Reproduce, word for word, all of the records; the pictures stay out.

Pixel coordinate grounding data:
────
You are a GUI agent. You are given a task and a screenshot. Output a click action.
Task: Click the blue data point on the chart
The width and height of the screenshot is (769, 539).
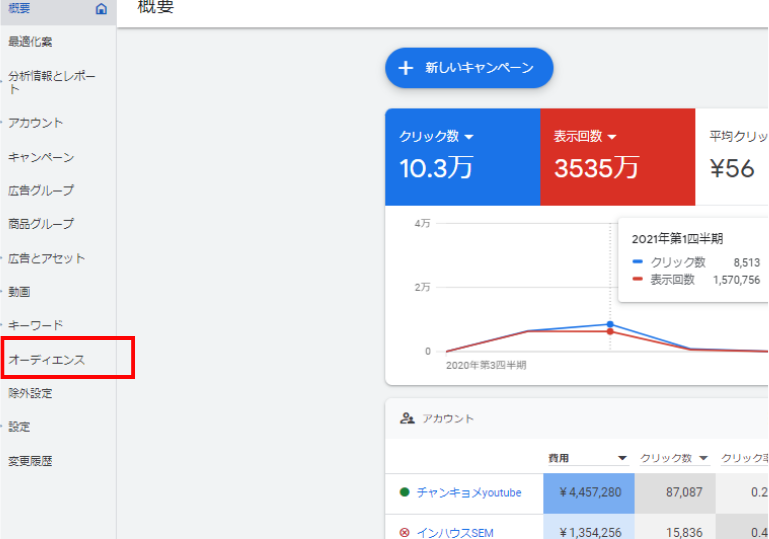610,324
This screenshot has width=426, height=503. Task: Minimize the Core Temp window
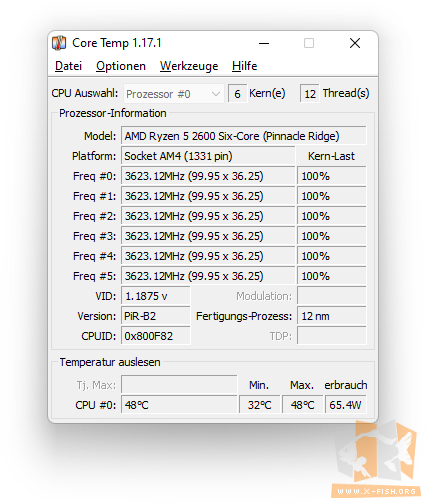pyautogui.click(x=264, y=43)
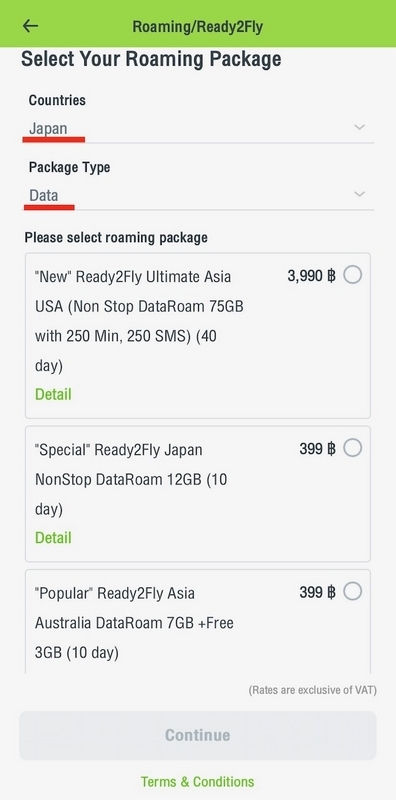
Task: Click the 3,990 ฿ price label
Action: pyautogui.click(x=311, y=276)
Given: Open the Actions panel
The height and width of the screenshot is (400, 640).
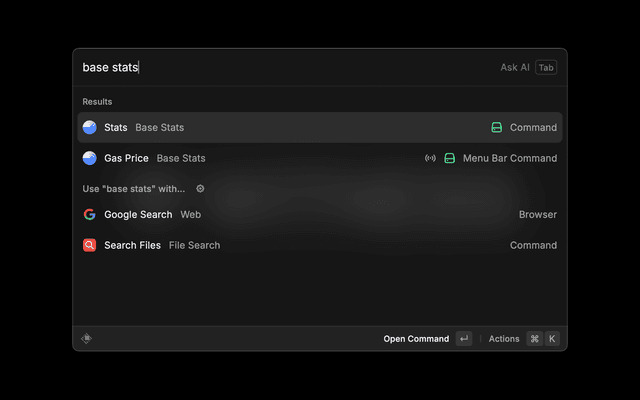Looking at the screenshot, I should (x=504, y=339).
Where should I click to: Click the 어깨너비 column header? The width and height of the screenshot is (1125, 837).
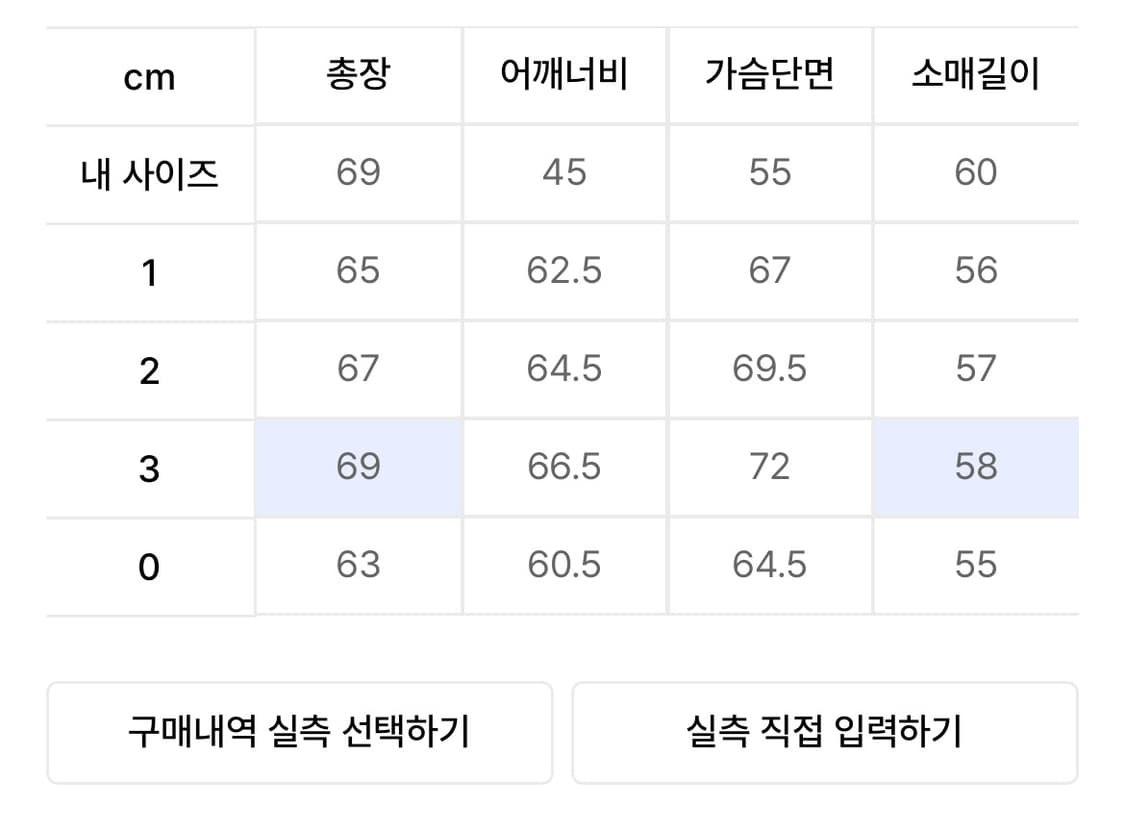[564, 75]
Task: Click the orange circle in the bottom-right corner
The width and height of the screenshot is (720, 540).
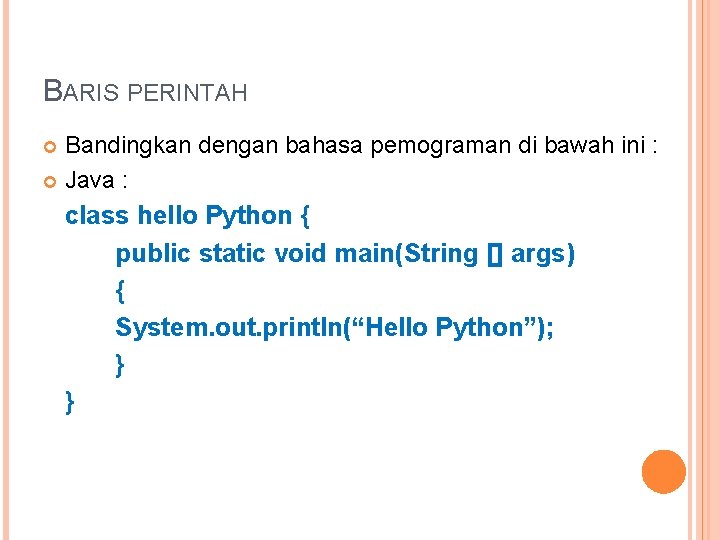Action: coord(663,472)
────
FINISHED EXERCISE:
You are a GUI agent. You are given a task and a screenshot. Output a click action.
Task: Click the blue data point on the chart
The width and height of the screenshot is (769, 539).
610,324
This screenshot has width=426, height=503. Task: Minimize the Core Temp window
pyautogui.click(x=264, y=43)
Task: Click the 3,990 ฿ price label
Action: pyautogui.click(x=311, y=276)
Given: Open the Actions panel
The height and width of the screenshot is (400, 640).
Looking at the screenshot, I should (x=504, y=339).
Where should I click to: Click the 어깨너비 column header? The width and height of the screenshot is (1125, 837).
[564, 75]
Task: Click the orange circle in the bottom-right corner
The width and height of the screenshot is (720, 540).
Action: coord(663,472)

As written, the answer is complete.